Séduire la génération Y

Le chercheur explique par ailleurs que les constructeurs ont un autre intérêt dans l'opération. "La génération Y, avec l'économie collaborative est de moins en moins intéressée par l'acquisition d'un bien, en l'occurrence ici d'une automobile. Ils se focalisent davantage sur son accessibilité (via la location en ligne par exemple, ndlr). Or la F1 donne envie d'avoir une voiture. Là par exemple, la domination de Mercedes fait naître la volonté d'avoir une Mercedes pour une question d'image.
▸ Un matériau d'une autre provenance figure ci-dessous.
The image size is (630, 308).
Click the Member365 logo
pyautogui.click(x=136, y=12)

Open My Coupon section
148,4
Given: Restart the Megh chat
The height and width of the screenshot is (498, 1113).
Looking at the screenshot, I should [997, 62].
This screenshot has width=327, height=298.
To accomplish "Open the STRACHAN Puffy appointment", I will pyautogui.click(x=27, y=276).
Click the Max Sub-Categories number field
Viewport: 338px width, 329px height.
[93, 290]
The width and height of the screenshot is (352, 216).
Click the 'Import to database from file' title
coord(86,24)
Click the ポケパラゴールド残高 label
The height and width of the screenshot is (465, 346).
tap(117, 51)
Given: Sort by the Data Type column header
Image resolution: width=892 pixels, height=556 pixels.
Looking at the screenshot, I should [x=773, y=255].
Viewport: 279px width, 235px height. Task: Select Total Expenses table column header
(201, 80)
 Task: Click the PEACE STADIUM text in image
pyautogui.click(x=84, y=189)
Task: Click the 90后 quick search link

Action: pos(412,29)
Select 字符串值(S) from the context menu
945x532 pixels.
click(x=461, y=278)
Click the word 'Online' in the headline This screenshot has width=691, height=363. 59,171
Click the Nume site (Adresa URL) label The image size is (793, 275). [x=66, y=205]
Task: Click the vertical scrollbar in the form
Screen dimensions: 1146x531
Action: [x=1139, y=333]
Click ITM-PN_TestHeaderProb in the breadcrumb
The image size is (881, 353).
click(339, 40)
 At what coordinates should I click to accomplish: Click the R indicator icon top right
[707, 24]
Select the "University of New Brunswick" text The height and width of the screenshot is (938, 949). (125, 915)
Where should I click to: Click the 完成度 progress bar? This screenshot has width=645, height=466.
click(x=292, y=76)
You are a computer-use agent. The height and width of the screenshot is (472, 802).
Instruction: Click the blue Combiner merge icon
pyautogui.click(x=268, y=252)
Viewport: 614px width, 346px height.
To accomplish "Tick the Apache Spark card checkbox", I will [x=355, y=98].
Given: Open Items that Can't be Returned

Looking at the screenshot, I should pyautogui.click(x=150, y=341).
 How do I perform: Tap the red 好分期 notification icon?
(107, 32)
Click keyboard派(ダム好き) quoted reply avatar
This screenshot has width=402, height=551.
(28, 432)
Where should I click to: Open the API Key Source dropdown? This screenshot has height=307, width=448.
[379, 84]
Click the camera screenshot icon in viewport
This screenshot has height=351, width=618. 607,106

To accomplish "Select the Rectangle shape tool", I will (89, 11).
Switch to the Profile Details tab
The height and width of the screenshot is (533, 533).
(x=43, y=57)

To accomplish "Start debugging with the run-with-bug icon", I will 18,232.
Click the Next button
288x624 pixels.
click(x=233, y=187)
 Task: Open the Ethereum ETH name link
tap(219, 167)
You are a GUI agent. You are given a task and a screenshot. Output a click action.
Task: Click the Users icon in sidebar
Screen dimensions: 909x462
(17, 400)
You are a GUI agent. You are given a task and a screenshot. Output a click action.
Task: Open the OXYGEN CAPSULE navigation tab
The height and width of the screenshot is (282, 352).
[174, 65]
Voilà pourquoi les constructeurs ont besoin de renouer avec les jeunes", développe-t-il.

Au-delà de l'élargissement de l'audience, Paolo Aversa considère que la F1 doit ainsi améliorer les transferts de technologie. "À l'heure actuelle, les moteurs et autres technologies sont tellement sophistiqués que le gain pour les véhicules de série est minime, et le processus de transfert prend énormément de temps, même si certaines entreprises, comme McLaren, y arrivent relativement bien", juge-t-il.